# Digital VLSI OFDM Transceiver Architecture for Wireless SoC Design

Wei-Hsiang Tseng, Ching-Chi Chang, and Chorng-Kuang Wang Graduate Institute of Electronic Engineering and Department of Electrical Engineering National Taiwan University Taipei 106, Taiwan R.O.C. ckwang@cc.ee.ntu.edu.tw

*Abstract*—This paper presents the VLSI architecture of an OFDM baseband transceiver for wireless communications. The open-/closed-loop carrier recovery achieves the stepping frequency acquisition for high-band RF systems, and the proposed timing recovery cooperated with the self-correcting interpolation realizes an OFDM baseband digital IP design. Hardware sharing and power-of-2 coefficients fulfill this compact transceiver system chip. Simulations show that the receiver can deliver 10% packet error rate (PER) requirement under all specified SNRs for IEEE 802.11a. Using the typical 0.25µm CMOS technology, the chip occupies 3.5×3.5 mm<sup>2</sup> area and consumes 109 mW under 2.5 V power supply.

### I. INTRODUCTION

The demand of wide-band communications leads to a tremendous growth of wireless LAN. In 1997, the IEEE 802.11 standard was first established for the wireless LAN. It supports the data rates of 1 and 2Mbps which are not sufficient for many multimedia applications. The IEEE 802.11a standard was proposed for efficient bandwidth utilization, which selects orthogonal frequency division multiplexing (OFDM) as the basis for the physical layer and supports the data rates from 6 up to 54 Mbps in the 5 GHz band. OFDM has been recognized as an optimal solution to combat burst noises and the multi-path fading.

Since the transmission data format is clearly specified in communication systems [1], how to utilize the limited signaling resources to design a practical and robust receiver becomes a tough challenge. Whereas the significant drawback of OFDM systems is the sensitivity to synchronization errors, the multi-step recovery and precise adaptation techniques represent nowaday wide-band VLSI system design methodologies. In order to realize a digital transceiver IP, the digitally self-compensating solution of the timing recovery is preferable [8]. Using an interpolator with a long buffer can solve the problem of sample stuffed or rubbed when the timing frequency offset (TFO) occurs [8]. However, the buffer size may be infinite in non-stopping transmissions and it is impractical. We propose the interpolator architecture with a sliding window to realize the self-adjustment of sample skipping or duplicating, which prevents the conventional digital timing recovery from fatal jitter problem caused by illegal indexing.

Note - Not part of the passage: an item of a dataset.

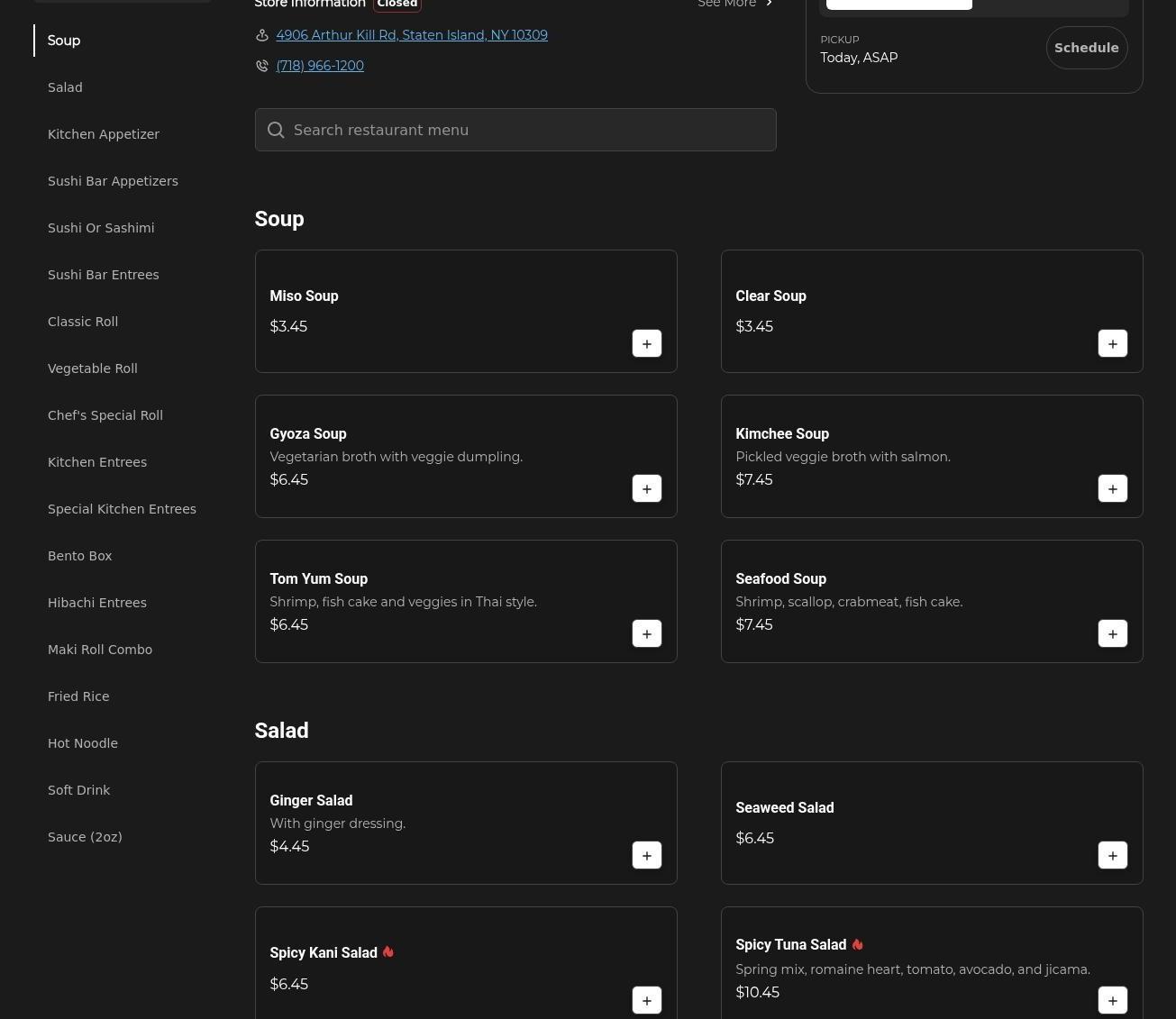Add Miso Soup to cart
This screenshot has width=1176, height=1019.
point(646,343)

Fig. 1. The proposed transceiver architecture.

This paper organizes as follows. Section II presents the proposed baseband transceiver architecture. Section III shows the circuits of the functional blocks in the receiver. The simulation environment and the evaluation of the designed system are delivered in Section IV. Section V shows the chip layout and the post-layout summary. Finally, the conclusions are given in Section VI.

## II. TRANSCEIVER ARCHITECTURE

The proposed baseband transceiver architecture is shown in Fig. 1 where the upper part is the transmitter and the lower one is the receiver. The transmitter mainly consists of training sequence generation, QAM mapping, pilot insertion, IFFT, cyclic prefix (CP) extension, windowing, and wave shaping functional blocks. The wave shaping filter adopts a raised cosine filter with a roll-off factor 0.22. The transmitted signal completely complies with the power spectrum mask requirement [1].

In the receiver, other than an interpolator, a symbol boundary detector, a de-rotator, a delay correlator, a match filter, and a FFT unit, the receiving chain also includes a multi-step carrier recovery loop, a self-correcting timing recovery loop, and an adaptation aided frequency-domain equalizer (FEQ). FFT and IFFT functions share the resource in a single architecture.

Wei-Hsiang Tseng is currently with MediaTek Inc., Taiwan, R.O.C.. This program is supported by the National Science Council (NSC), Taiwan, R.O.C..



Fig. 2. The training process of the receiver design.

#### III. RECEIVER DESIGN

## A. Training Process

The training process designed in the receiver is shown in Fig. 2. The first part of the short preamble, about 4.8  $\mu$ s, is reserved for signal arriving detection and AGC acquisition. The remaining short preamble is utilized for the coarse symbol boundary detection and the carrier frequency offset (CFO) compensation. Then, the fine symbol boundary detection, the fine CFO estimation, and the channel estimation are finished in the duration of the long preamble. The residual CFO, the TFO, and the coefficients of the FEQ are adaptive tracked after the preamble.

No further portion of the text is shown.